--- Excerpted passage Enclosed Below ---

HIV/AIDS experts to participate in clinical ed program

By Eric Vohr
Johns Hopkins Medicine

Imagine Johns Hopkins faculty members performing microsurgery in Tanzania from a computer terminal in a Baltimore operating room, or health care experts in Vietnam presenting an avian influenza patient to medical students gathered in the Johns Hopkins Outpatient Center. These are some of the possible applications of a high-tech Internet communication system that will be used for the first time this week to link Johns Hopkins faculty with clinicians thousands of miles away.

Internet2 is a high-speed, high-bandwidth, dedicated Internet network developed in 1996 by leaders in the research and education community in the United States as a way to better support education and research collaborations worldwide. On Tuesday, Oct. 3, Johns Hopkins faculty members will use this technology to conduct an interactive clinical education program on HIV/AIDS with leading health care professionals in India.

"This is a major advancement in global medical education," said Robert C. Bollinger, professor of infectious diseases at the Johns Hopkins School of Medicine and director of the Center for Clinical Global Health Education. "This technology will allow us to bring Hopkins' expertise in clinical education to some of the most resource-limited settings in the world, and it will give Hopkins the opportunity to learn from experts in the field, thousands of miles away."

Bollinger said he chose HIV/AIDS for the Internet2 presentation because it's a high-priority health issue in India, where he has worked extensively researching the disease.

Typical bandwidth for standard Internet conferencing is 384 kilobits per second, but Internet2 operates at 2 megabits per second. The higher bandwidth allows for better resolution and permits faculty to utilize complex imaging techniques, such as manipulating 3-D MRI images.

"You could never perform these procedures with a standard connection," Bollinger said.

The program, running from 8 to 10 a.m. (5:30 to 7:30 p.m. in India), will link HIV/AIDS faculty experts from India and Johns Hopkins using high-resolution, multipoint video conferencing, digital microscopy, 3-D imaging and other, unique e-learning tools.

Participants will be in four locations at the Johns Hopkins School of Medicine in Baltimore; the World Bank in Washington, D.C.; Capital Technology Information Services in Gaithersburg, Md.; the National AIDS Research Institute in Pune, India; BJ Medical College in Pune, India; and the Education and Research Network in New Delhi, India. A Web broadcast also will be available for viewing by standard Internet connection at, login 9087.

Highlighting the program are clinical demonstrations by Johns Hopkins faculty: "Ophthalmology and HIV/AIDS," presented by Sanjay Kedhar, clinical instructor of ophthalmology at the Wilmer Eye Institute; "Pathology of HIV-Associated Diseases," presented by Douglas P. Clark, associate professor of pathology; "HIV/AIDS Neurological Complications," presented by Justin McArthur, professor and chief neurologist; and "HIV Drug Resistance," presented by Robert F. Siliciano, professor of immunology and a Howard Hughes Medical Institute Investigator.

The presentations will be followed by discussions by high-level AIDS experts in India.

--- End of Enclosed Excerpted passage ---
--- Source information Enclosed Below ---

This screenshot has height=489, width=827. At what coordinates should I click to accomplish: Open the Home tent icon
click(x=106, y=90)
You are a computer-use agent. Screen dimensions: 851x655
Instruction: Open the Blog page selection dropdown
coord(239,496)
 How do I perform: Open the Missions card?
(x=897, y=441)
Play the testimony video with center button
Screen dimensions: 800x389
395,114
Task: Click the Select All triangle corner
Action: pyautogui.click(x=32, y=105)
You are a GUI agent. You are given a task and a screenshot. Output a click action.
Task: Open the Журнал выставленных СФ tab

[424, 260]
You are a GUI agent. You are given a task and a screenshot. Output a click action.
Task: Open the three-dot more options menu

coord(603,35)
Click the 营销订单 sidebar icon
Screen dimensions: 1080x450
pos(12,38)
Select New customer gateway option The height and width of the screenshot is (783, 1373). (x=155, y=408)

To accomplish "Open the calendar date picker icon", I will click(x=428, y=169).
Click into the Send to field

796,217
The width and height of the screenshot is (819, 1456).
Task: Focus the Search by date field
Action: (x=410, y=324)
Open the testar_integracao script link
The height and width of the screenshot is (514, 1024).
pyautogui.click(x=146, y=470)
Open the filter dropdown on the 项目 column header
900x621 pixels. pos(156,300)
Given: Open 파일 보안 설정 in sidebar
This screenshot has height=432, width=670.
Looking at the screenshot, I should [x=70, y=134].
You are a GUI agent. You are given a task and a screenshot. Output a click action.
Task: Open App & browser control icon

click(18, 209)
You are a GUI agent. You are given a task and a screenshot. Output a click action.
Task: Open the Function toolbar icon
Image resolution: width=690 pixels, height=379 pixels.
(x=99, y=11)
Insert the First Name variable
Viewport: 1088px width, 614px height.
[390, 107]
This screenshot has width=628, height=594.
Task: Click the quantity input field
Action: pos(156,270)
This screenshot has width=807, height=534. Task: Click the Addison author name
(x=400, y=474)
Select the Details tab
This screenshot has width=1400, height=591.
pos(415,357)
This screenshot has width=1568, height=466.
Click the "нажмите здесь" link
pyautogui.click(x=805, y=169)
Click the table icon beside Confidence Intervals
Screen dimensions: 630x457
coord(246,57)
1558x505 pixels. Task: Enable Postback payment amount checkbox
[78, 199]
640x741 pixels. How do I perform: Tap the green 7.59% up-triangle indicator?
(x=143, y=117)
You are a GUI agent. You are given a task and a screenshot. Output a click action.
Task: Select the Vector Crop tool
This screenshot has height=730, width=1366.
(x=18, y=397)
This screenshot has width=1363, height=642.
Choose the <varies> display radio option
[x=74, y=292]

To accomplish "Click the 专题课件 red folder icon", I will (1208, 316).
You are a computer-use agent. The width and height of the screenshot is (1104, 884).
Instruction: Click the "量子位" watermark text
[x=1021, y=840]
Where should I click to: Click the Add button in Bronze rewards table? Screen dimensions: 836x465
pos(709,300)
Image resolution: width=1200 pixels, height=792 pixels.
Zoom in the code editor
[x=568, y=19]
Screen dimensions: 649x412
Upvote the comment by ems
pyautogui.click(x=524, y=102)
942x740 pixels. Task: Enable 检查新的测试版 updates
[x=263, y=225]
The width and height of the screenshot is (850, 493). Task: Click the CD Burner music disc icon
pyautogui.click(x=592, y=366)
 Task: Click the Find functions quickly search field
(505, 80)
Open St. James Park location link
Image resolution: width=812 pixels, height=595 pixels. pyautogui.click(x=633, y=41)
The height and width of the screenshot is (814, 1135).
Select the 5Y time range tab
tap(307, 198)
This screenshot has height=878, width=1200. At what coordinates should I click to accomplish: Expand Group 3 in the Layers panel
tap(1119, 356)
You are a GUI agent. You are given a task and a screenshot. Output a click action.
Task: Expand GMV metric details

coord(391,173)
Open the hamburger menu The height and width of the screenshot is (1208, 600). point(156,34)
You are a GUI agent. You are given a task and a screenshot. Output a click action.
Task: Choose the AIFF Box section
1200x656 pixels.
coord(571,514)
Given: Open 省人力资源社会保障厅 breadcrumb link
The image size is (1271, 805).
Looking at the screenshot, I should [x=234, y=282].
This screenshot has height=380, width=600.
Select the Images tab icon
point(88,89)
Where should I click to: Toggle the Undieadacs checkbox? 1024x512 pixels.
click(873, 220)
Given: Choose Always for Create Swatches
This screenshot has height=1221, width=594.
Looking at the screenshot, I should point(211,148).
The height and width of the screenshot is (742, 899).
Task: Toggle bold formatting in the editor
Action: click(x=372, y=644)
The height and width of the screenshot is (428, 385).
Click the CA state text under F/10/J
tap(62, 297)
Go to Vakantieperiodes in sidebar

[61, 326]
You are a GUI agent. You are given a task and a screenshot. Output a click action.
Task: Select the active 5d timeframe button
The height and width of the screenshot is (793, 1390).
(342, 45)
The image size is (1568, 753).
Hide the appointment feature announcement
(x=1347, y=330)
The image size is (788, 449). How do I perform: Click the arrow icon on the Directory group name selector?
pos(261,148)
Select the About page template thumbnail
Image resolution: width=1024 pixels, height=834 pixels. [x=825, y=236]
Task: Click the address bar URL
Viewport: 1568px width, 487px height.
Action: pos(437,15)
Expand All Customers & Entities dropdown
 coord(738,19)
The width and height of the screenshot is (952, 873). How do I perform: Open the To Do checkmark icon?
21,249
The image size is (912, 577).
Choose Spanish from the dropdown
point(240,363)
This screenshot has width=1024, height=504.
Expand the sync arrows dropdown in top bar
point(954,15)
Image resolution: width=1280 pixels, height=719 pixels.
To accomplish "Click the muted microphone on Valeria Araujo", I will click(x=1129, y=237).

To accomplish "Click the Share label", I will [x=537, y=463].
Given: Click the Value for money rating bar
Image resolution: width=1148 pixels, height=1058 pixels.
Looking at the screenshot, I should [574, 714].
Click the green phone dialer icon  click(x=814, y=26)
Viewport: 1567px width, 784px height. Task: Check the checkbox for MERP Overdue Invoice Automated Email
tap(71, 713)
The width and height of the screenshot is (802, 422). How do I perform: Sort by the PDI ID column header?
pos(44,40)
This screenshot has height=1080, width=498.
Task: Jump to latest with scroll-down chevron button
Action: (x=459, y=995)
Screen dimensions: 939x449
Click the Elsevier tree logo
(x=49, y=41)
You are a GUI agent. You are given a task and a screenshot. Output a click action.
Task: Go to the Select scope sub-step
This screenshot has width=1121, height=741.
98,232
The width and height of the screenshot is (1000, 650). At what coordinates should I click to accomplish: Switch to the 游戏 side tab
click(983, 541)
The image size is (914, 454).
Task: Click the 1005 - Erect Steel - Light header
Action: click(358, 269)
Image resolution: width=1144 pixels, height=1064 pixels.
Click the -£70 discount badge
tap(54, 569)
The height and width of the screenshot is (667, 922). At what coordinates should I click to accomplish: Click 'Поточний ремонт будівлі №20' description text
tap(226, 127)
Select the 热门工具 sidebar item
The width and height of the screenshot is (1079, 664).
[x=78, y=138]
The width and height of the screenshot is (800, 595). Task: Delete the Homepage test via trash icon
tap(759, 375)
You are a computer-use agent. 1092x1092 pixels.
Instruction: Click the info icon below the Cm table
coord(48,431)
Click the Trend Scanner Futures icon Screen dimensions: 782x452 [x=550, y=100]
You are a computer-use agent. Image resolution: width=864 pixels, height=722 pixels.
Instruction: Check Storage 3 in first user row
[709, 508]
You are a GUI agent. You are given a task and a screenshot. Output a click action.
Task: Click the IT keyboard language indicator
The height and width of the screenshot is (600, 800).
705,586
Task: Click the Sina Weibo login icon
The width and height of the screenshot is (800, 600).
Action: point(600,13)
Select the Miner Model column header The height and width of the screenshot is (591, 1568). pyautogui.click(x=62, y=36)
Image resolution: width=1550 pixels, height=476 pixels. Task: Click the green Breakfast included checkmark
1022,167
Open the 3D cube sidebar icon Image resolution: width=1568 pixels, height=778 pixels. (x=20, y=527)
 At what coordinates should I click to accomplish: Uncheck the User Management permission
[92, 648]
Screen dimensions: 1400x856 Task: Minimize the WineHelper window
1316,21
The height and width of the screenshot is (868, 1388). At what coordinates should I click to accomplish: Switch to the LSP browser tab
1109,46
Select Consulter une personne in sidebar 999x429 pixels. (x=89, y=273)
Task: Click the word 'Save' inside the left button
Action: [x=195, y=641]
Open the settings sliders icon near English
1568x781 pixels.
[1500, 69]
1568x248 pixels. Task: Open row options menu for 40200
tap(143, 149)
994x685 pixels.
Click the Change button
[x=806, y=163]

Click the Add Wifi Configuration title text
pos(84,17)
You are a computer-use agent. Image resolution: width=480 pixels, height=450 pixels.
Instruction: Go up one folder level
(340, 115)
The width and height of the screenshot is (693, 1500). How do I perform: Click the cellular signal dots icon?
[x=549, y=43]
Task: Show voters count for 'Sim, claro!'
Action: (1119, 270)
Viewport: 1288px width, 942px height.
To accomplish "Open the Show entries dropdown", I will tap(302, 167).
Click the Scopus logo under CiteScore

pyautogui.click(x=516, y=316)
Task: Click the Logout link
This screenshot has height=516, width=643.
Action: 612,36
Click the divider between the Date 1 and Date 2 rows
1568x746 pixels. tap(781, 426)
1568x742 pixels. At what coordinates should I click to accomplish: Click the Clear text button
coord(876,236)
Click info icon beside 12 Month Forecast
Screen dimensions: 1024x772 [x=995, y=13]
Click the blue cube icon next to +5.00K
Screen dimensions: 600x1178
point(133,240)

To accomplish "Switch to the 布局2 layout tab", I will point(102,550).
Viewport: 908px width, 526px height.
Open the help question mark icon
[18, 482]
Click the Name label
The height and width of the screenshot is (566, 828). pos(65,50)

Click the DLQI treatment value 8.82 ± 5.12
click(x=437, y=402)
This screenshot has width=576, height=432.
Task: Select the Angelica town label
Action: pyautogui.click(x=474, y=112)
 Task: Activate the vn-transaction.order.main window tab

--- End of Enclosed Source information ---

Required actions>
(A) Answer the following questions using the HIV/AIDS education article.
(i) In what year was Internet2 developed?
(ii) What is the typical bandwidth for standard Internet conferencing?
(iii) Who presents "HIV Drug Resistance"?
(B) Rewrite the HIV/AIDS education article from "Bollinger said he" to "researching the disease.", replacing "the disease" with "the illness".
(C) Translate this sentence from the HIV/AIDS education article into French: "The presentations will be followed by discussions by high-level AIDS experts in India."

Problem solutions>
(A)
(i) 1996
(ii) 384 kilobits per second
(iii) Robert F. Siliciano

(B)
Bollinger said he chose HIV/AIDS for the Internet2 presentation because it's a high-priority health issue in India, where he has worked extensively researching the illness.

(C) Les présentations seront suivies de discussions menées par des experts du sida de haut niveau en Inde.